Hallo, danke, war nicht zu sehen, wie "jung" die Frage  war, mir  wurde nur mitgeteilt, dass eine neue Frage aufgetaucht ist.... Danke für Euere Dienste !


----------



## Captain Picard (24 März 2009)

*AW: Abo bei www....-heute.com*

Nach zwei Jahren Pause wieder beruhigt? 

http://forum.computerbetrug.de/allgemeines/39103-abo-bei-www-heute-com-131.html#post177682

PS: Was die Preisangaben  betrifft:
http://forum.computerbetrug.de/info...l/54469-hinweis-auf-kosten-ploetzlich-da.html


----------



## SEP (29 April 2009)

*AW: Abo bei www....-heute.com*

OT-Zwischendebatte ausgelagert: http://forum.computerbetrug.de/allgemeines/57855-diskussion-ueber-effiziente-effektivitaet.html


_modaction.sep_


----------



## schnippewippe (3 Juli 2009)

*AW: Abo bei www....-heute.com*



SEP schrieb:


> OT-Zwischendebatte ausgelagert: http://forum.computerbetrug.de/allgemeines/57855-diskussion-ueber-effiziente-effektivitaet.html
> 
> 
> _modaction.sep_



Versuch

---------- Artikel hinzugefügt um 00:06:54 ---------- Zeit des vorhergehenden Artikels: 00:03:31 ----------

Wollte nur mal sehen ob es noch geht. Wollte den Post wieder löschen . Geht leider nicht.


----------



## Juri (3 Juli 2009)

*AW: Abo bei www....-heute.com*

Geht noch.Warum auch nicht?
Was eigentlich?


----------



## dvill (12 Mai 2013)

http://www.vzbv.de/cps/rde/xbcr/vzbv/Kostenfallen_im_Internet.pdf


> Stand 3. Stufe:
> Am 12.03.2013 hat das LG Darmstadt die Brüder S. und deren
> OHG nach einem knapp sieben Jahre andauernden Gerichtsverfahren zur Zahlung von
> 12.324,25 EUR nebst Zinsen verurteilt. Das Urteil ist noch nicht rechtskräftig.

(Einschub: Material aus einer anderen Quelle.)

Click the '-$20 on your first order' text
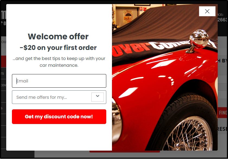The height and width of the screenshot is (159, 228). pyautogui.click(x=58, y=47)
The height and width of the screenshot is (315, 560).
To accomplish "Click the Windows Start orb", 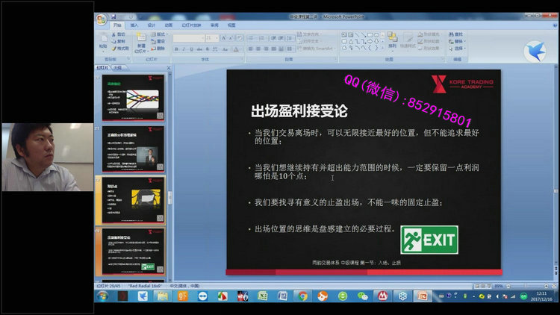I will coord(102,296).
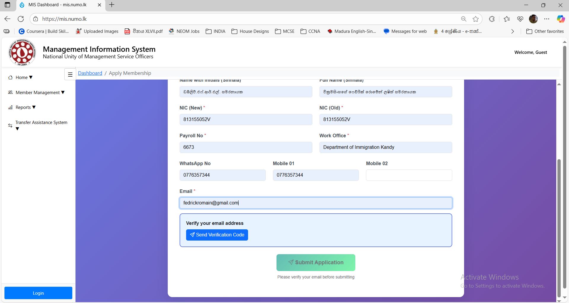Open the browser extensions icon
The width and height of the screenshot is (569, 303).
click(x=492, y=19)
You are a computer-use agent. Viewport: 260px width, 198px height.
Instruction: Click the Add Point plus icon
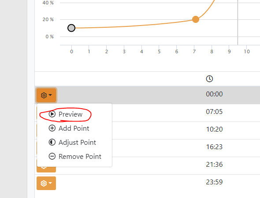click(x=52, y=128)
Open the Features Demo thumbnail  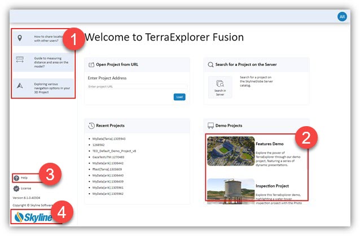coord(231,150)
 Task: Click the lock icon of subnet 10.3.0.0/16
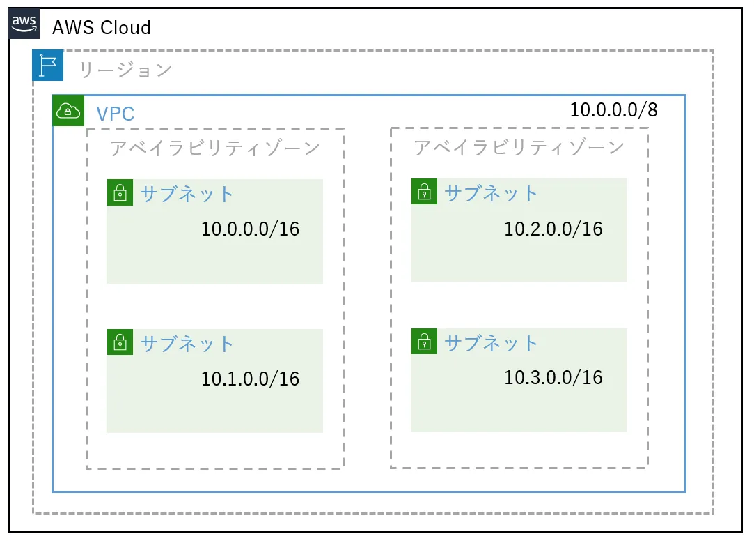pos(424,341)
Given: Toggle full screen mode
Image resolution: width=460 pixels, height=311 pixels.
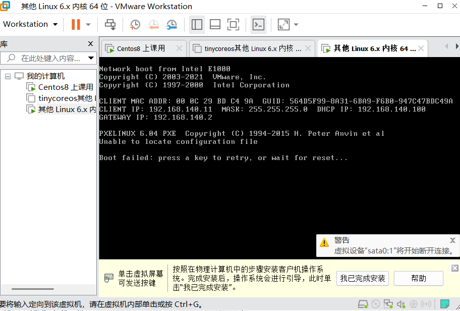Looking at the screenshot, I should point(233,24).
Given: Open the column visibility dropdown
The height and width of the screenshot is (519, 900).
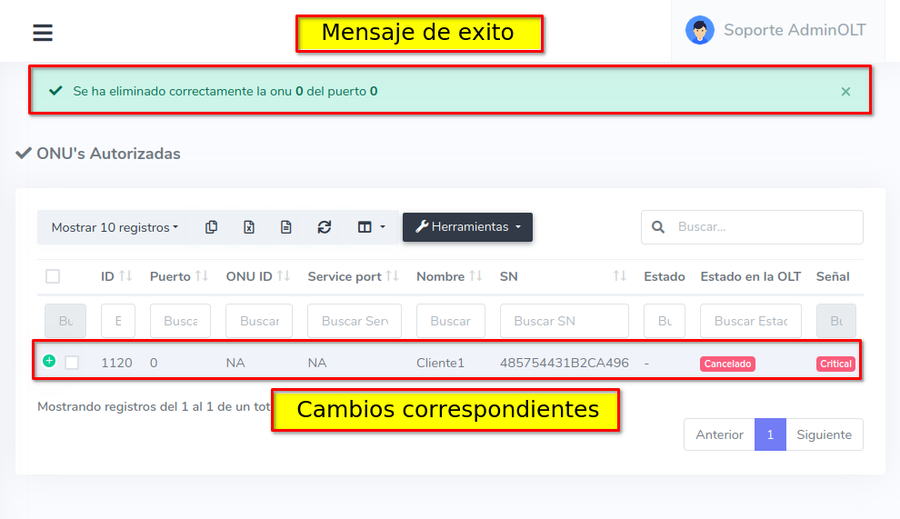Looking at the screenshot, I should [371, 227].
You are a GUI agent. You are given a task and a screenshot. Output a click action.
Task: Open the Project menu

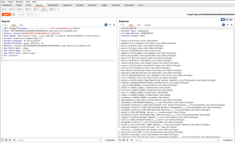point(11,2)
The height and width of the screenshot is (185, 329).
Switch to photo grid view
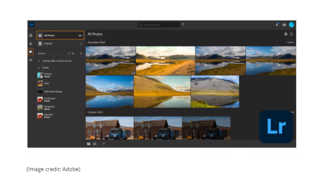click(88, 144)
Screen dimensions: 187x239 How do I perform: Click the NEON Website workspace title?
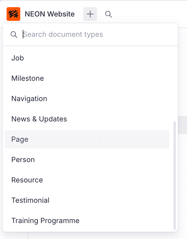[49, 14]
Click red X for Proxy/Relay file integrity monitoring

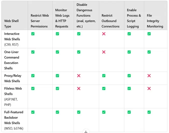[x=149, y=76]
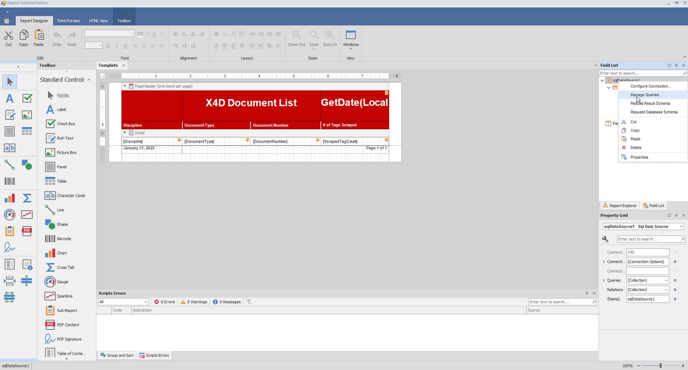Select the Barcode control in the Toolbox
The height and width of the screenshot is (370, 688).
click(x=64, y=239)
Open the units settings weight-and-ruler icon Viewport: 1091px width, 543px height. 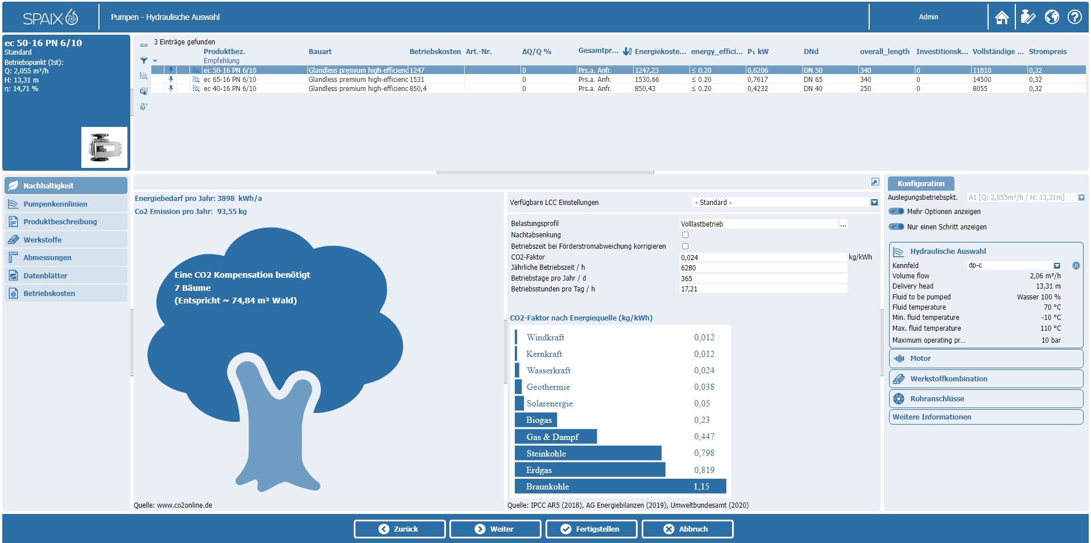click(x=1027, y=17)
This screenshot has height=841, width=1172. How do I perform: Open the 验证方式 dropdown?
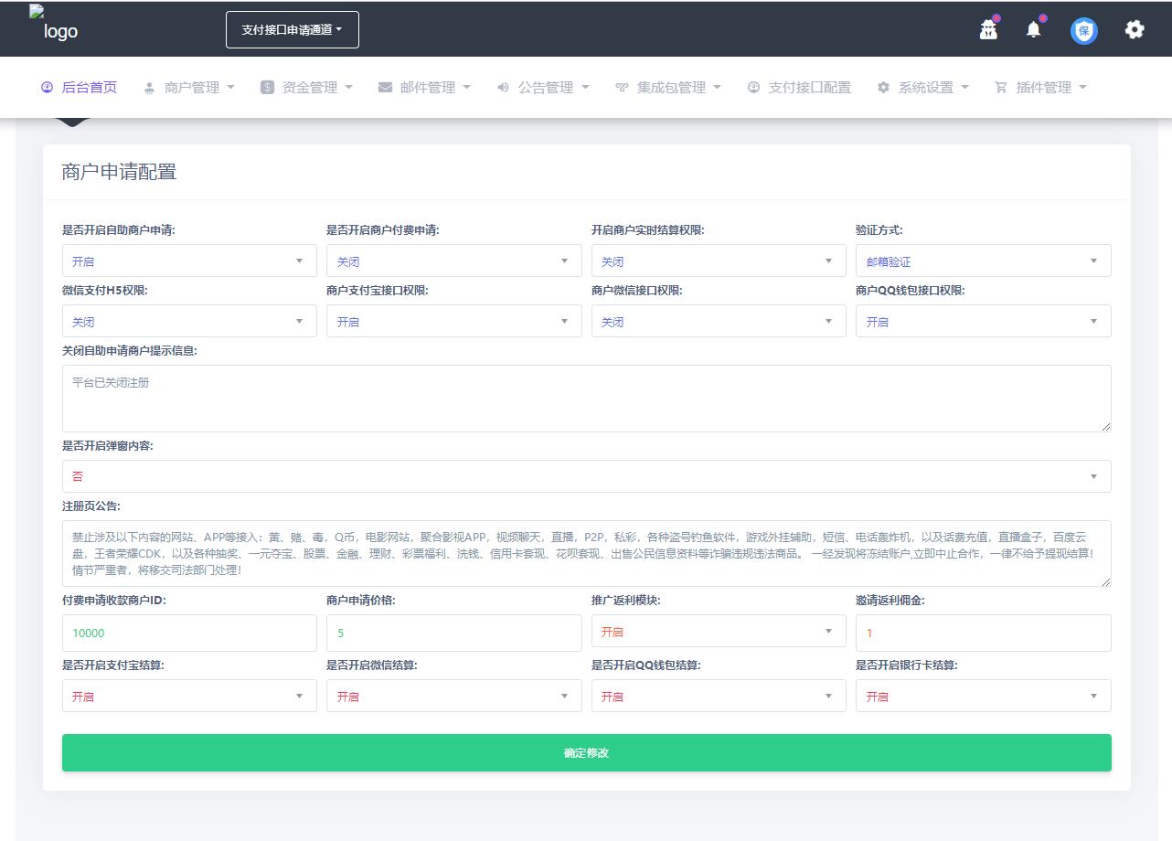pyautogui.click(x=983, y=261)
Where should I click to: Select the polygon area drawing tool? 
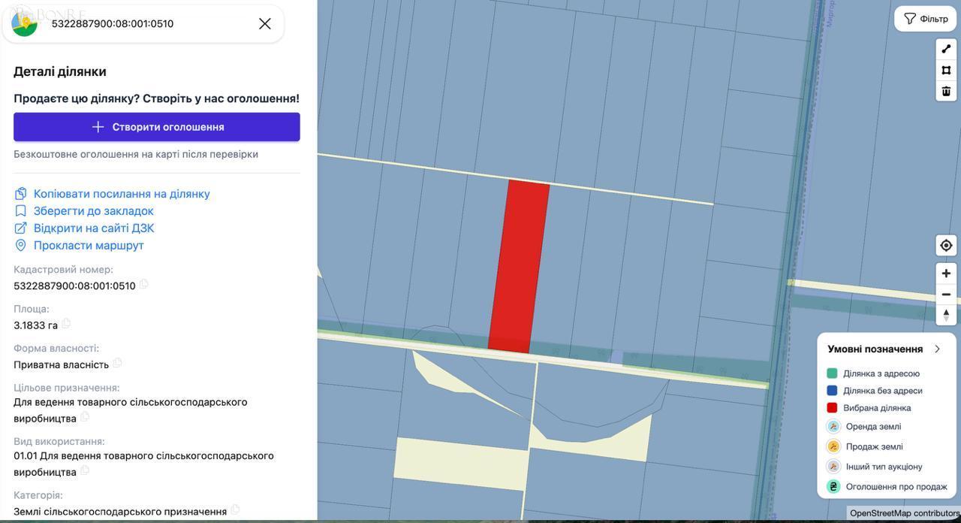946,70
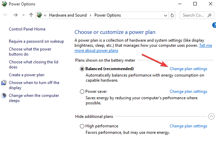
Task: Change plan settings for the Balanced plan
Action: point(188,69)
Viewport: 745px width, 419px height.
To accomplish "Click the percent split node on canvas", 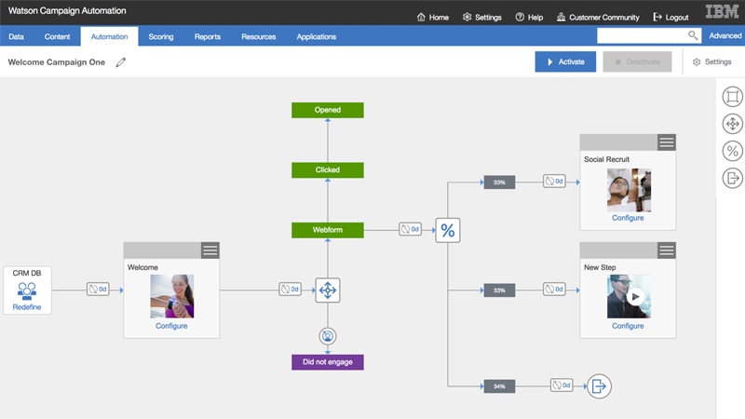I will (448, 229).
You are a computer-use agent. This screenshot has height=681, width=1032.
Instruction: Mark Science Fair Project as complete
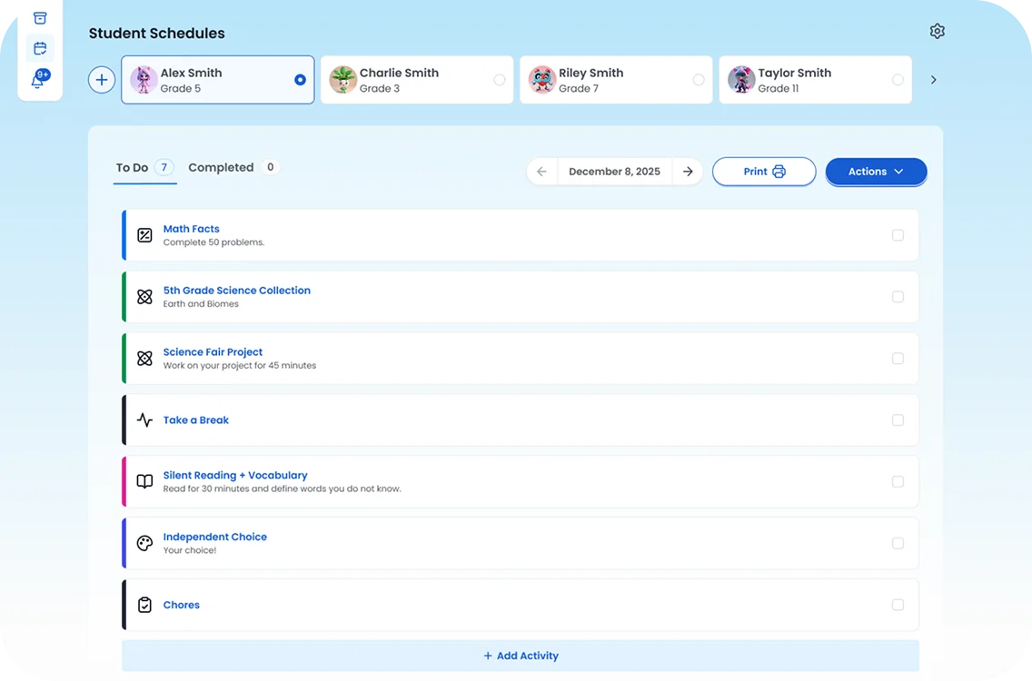(898, 359)
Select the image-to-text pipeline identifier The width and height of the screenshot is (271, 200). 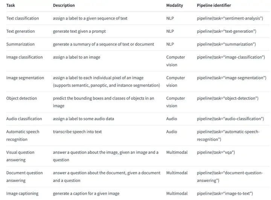(x=225, y=194)
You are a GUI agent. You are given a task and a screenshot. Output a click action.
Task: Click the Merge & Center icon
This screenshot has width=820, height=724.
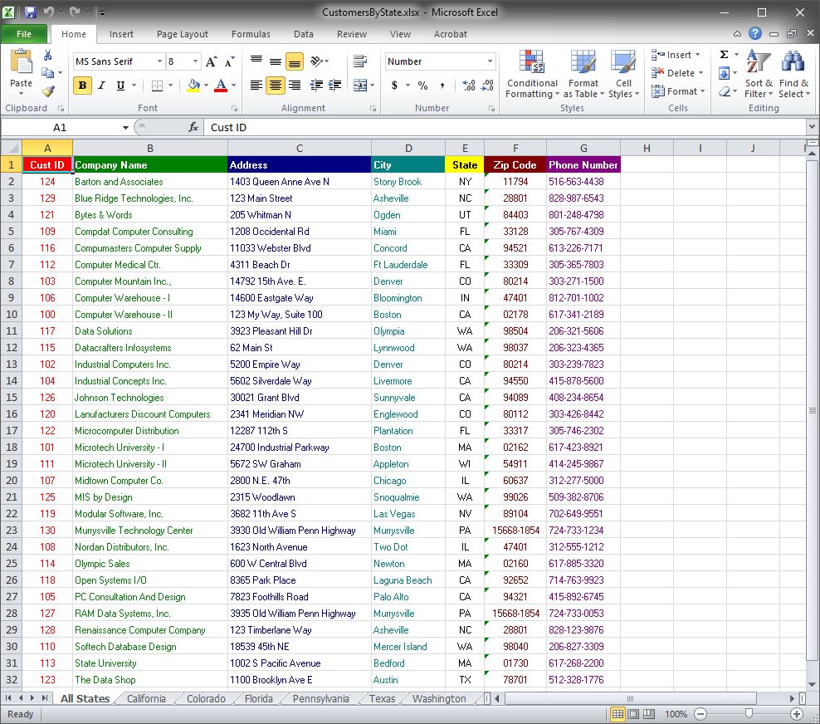tap(359, 86)
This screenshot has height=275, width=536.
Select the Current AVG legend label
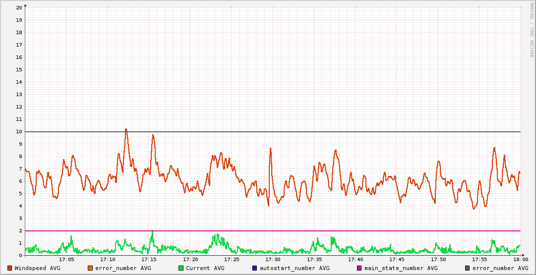(205, 268)
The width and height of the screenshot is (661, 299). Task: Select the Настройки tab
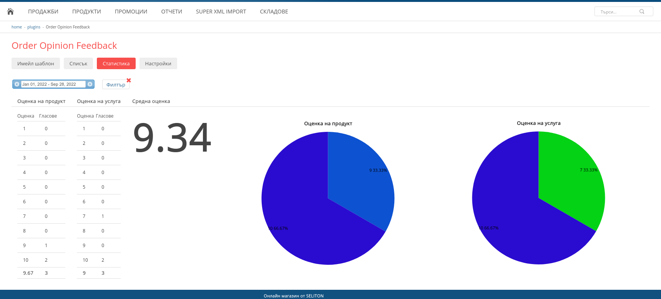[158, 63]
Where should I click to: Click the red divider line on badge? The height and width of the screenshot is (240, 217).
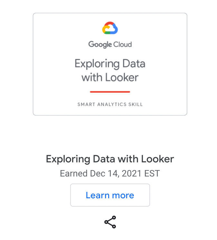point(110,92)
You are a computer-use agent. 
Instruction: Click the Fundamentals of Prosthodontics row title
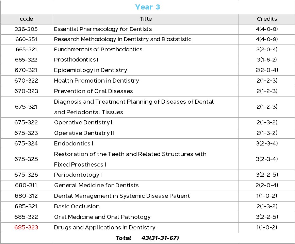98,50
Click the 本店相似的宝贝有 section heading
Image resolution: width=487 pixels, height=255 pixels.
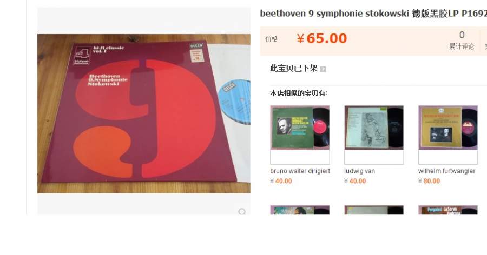coord(299,93)
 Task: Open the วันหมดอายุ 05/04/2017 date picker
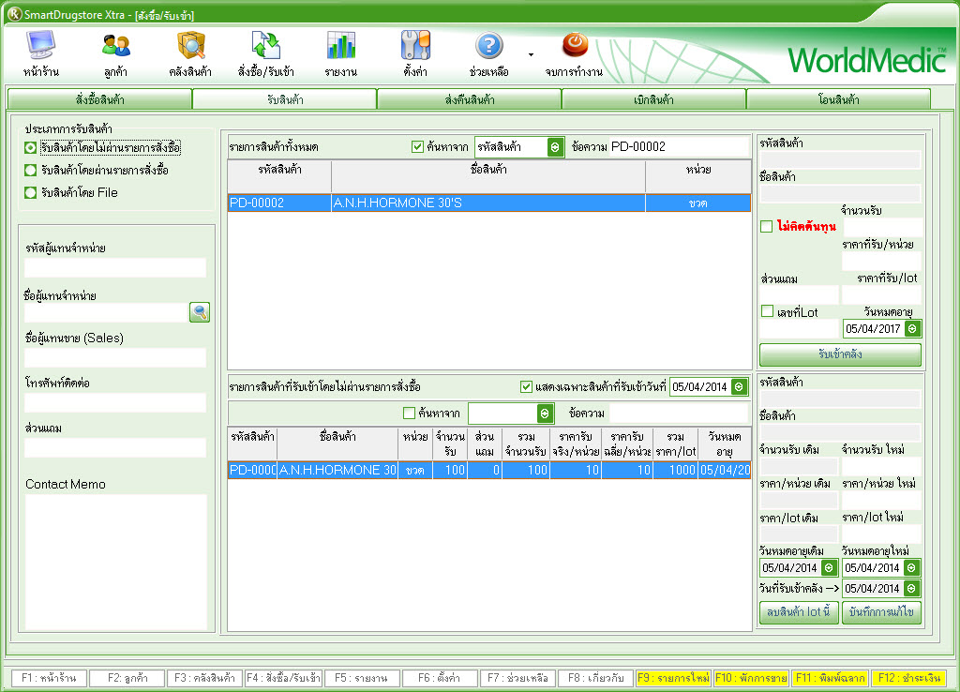(911, 329)
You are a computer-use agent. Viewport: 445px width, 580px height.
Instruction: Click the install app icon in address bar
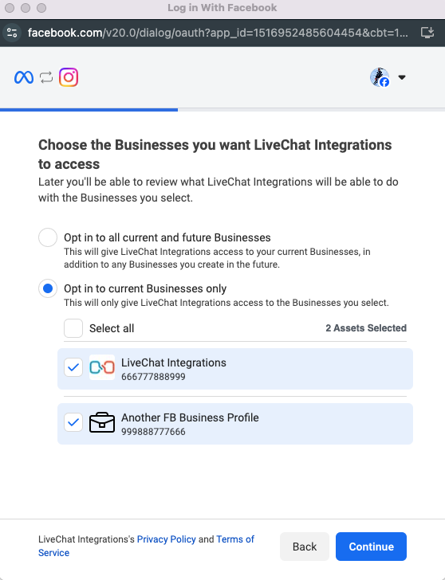pos(427,33)
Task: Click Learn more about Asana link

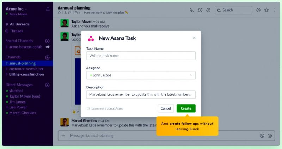Action: point(107,108)
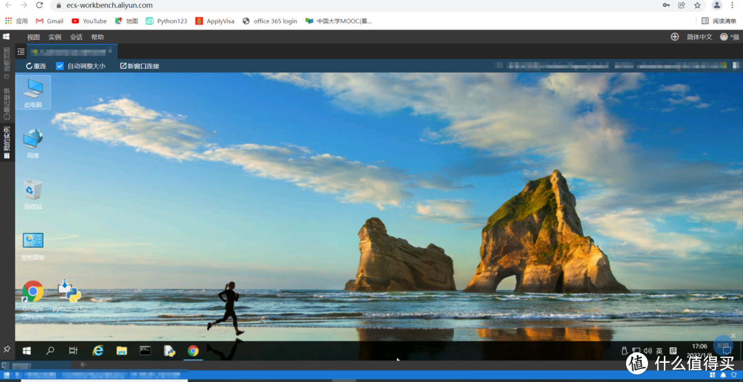The width and height of the screenshot is (743, 382).
Task: Open the 实例 menu
Action: tap(54, 37)
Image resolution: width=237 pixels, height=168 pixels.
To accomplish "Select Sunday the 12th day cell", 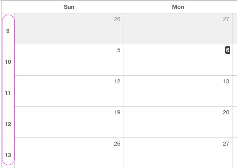I will (x=69, y=91).
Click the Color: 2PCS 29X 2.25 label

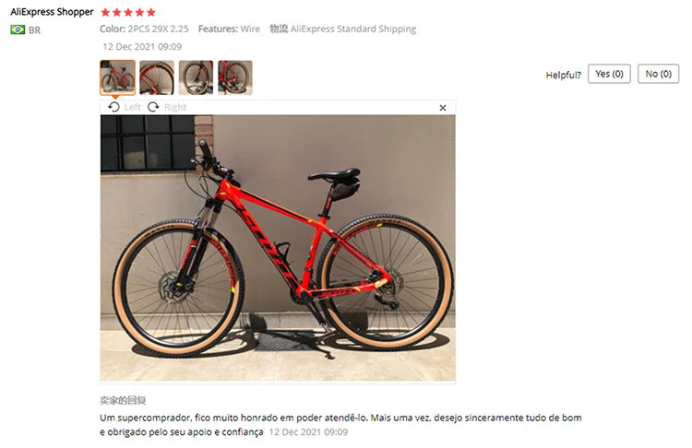click(x=144, y=29)
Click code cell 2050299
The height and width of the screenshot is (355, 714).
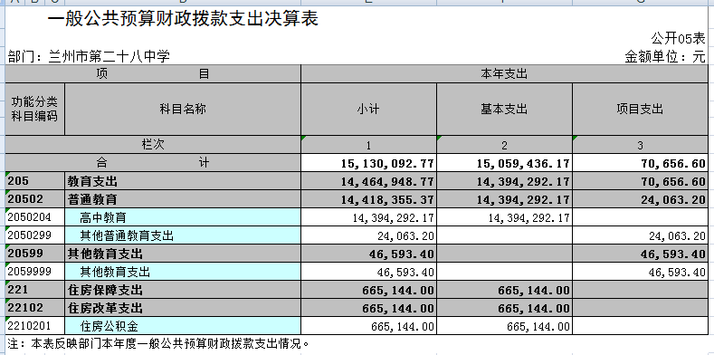(x=35, y=235)
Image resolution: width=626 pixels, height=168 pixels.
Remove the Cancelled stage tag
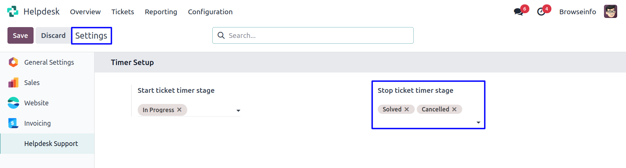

Sieben Jahre und kein Ergebnis.

Unser Rechtswesen ermuntert Banditen im Internet.


----------



## drachen08 (12 Mai 2013)

Sieben Jahre , demgegenüber ist der Betrag gering, damit wird das Problem von Abofallen nicht beseitigt, solange es User gibt, 
die  weiterhin leichtsinnig mit Ihren sensiblen Daten umgehen. Vieles wollen sie umsonst haben, bedenken nicht die Risiken.

VG. und noch schönen Sonntagabend.


----------



## jupp11 (13 Mai 2013)

drachen08 schrieb:


> damit wird das Problem von Abofallen nicht beseitigt,


Abofallen sind de facto tot, seitdem Google keine Adsensewerbung für angeblich kostenlose Software oder Dienstleistungen mehr schaltete, also lange vor der albernen Buttonlösung. Seit geraumer Zeit meldeten sich nur noch Betroffene von Abzockernachlesen. Neue Abofallen gibt es keine mehr.


----------



## drachen08 (13 Mai 2013)

Wenn keinerlei Hinweise auf ein Abo vorhanden waren/sind, muss man auch keinen Anwalt beauftragen.
Wichtig wäre die Seite, besonders die AGB zu sichern. 
Wenn nur ein paar User immer wieder bezahlen, haben die ihr Ziel mit der Einschüchterungstaktik erreicht, nämlich euer Geld und werden damit reicher und reicher.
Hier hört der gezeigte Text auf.